**WHAT YOU SHOULD DO:** An exact transcription of all the records below is required, without any images.

**EXCERPTED RECORDS:**
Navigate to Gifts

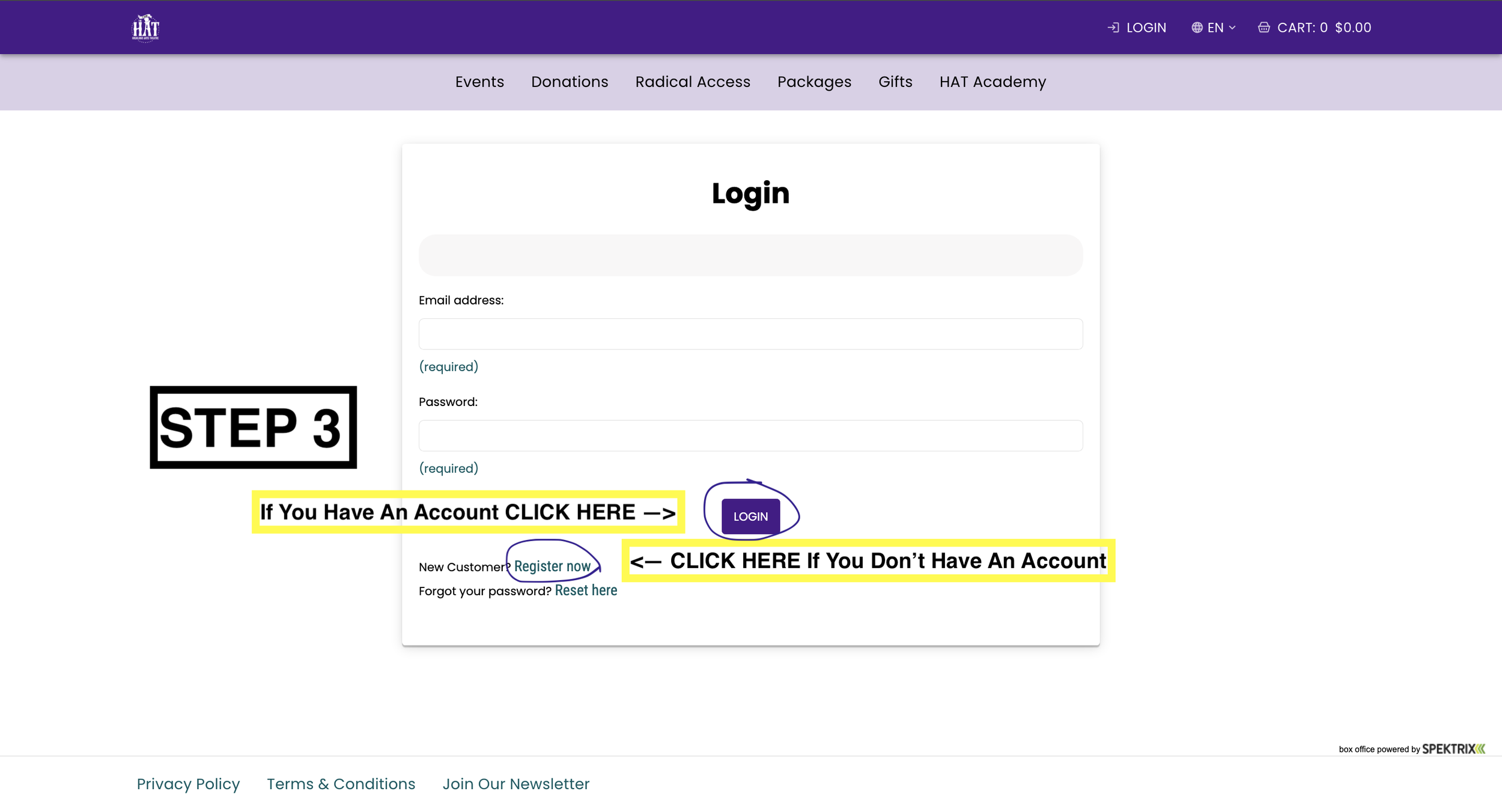895,82
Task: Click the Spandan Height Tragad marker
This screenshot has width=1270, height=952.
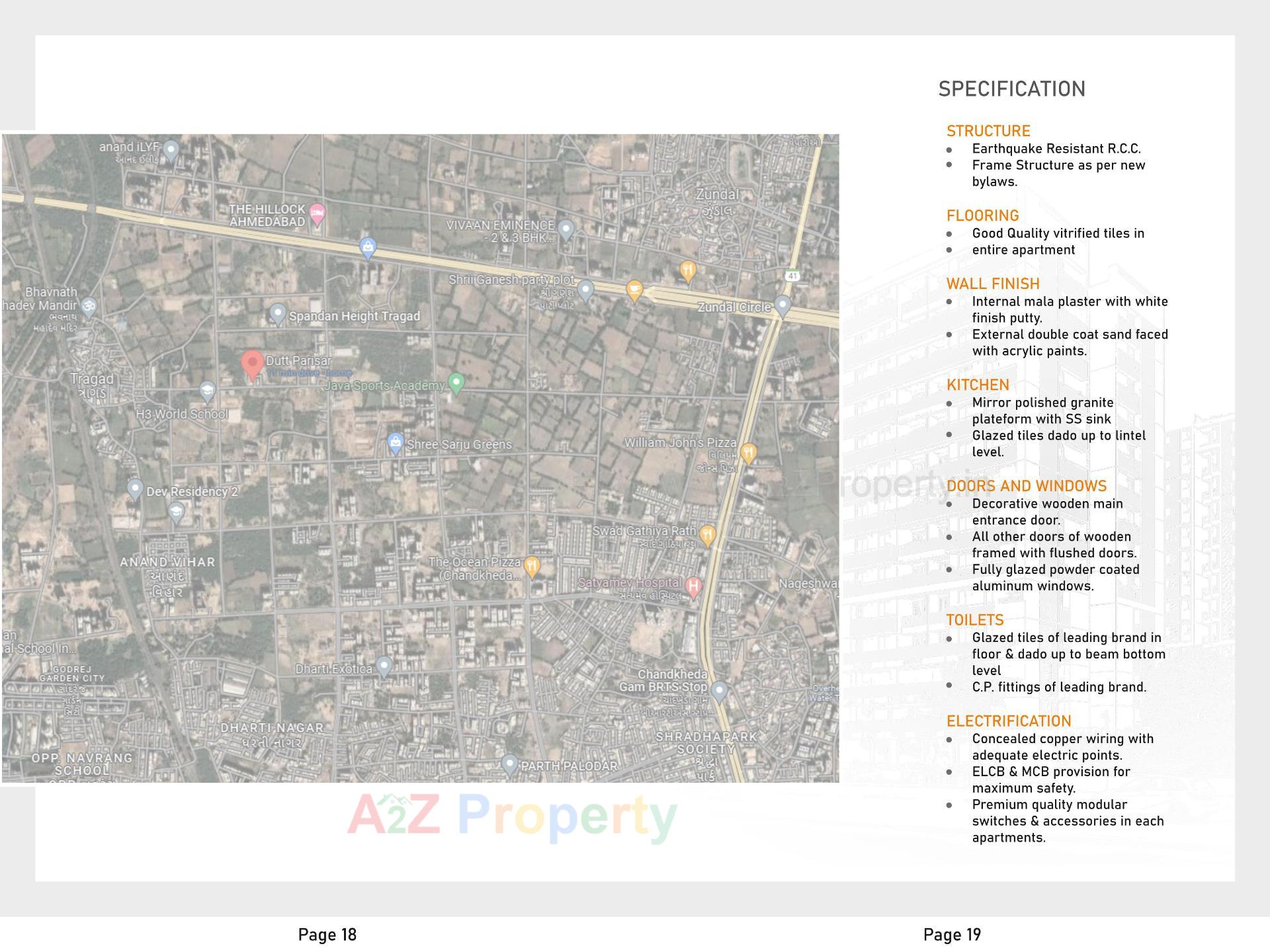Action: 278,311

**ANSWER SECTION:**
Navigate to Gifts

895,82
Task: Click the Spandan Height Tragad marker
This screenshot has width=1270, height=952.
Action: 278,311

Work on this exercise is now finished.